BEGIN Records to process

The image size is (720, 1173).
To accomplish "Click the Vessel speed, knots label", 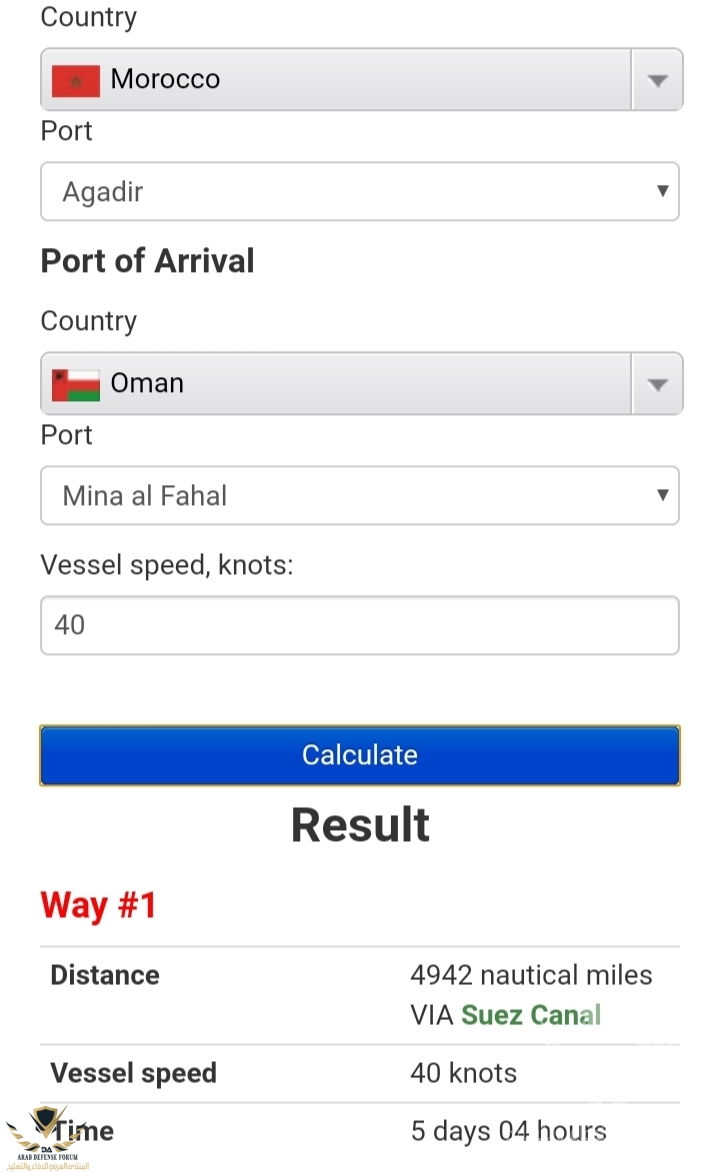I will 167,565.
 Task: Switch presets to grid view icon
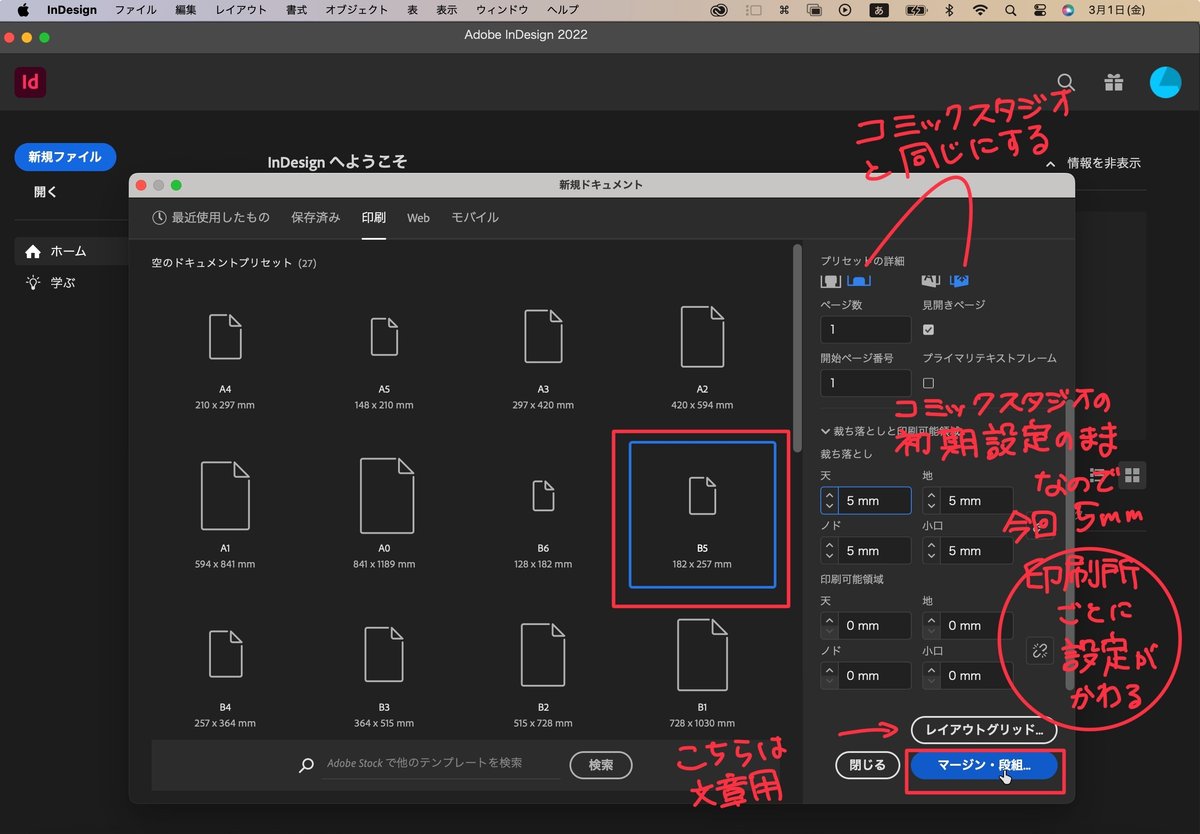pos(1133,477)
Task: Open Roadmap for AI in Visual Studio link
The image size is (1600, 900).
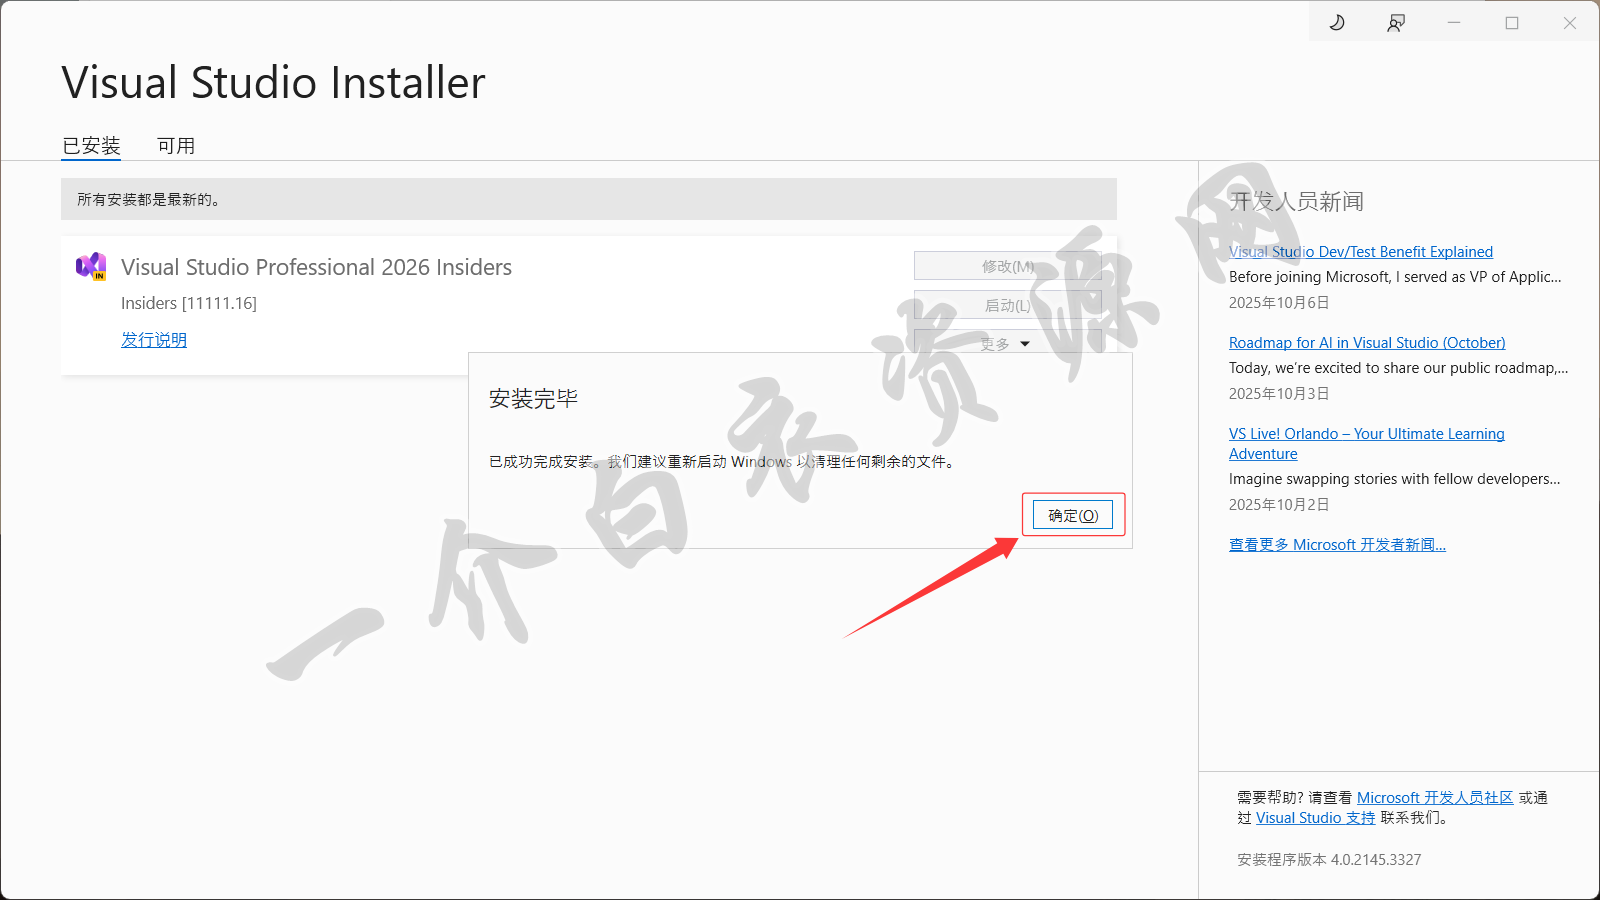Action: pos(1366,343)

END Records to process

# Problem:
Write each line exactly as it appears, from the line that holds "Task: Switch presets to grid view icon" through the closing line of the data above, and leave every picture out.

# Response for this exercise:
 Task: Switch presets to grid view icon
pos(1133,477)
Task: Open Roadmap for AI in Visual Studio link
The image size is (1600, 900).
Action: pos(1366,343)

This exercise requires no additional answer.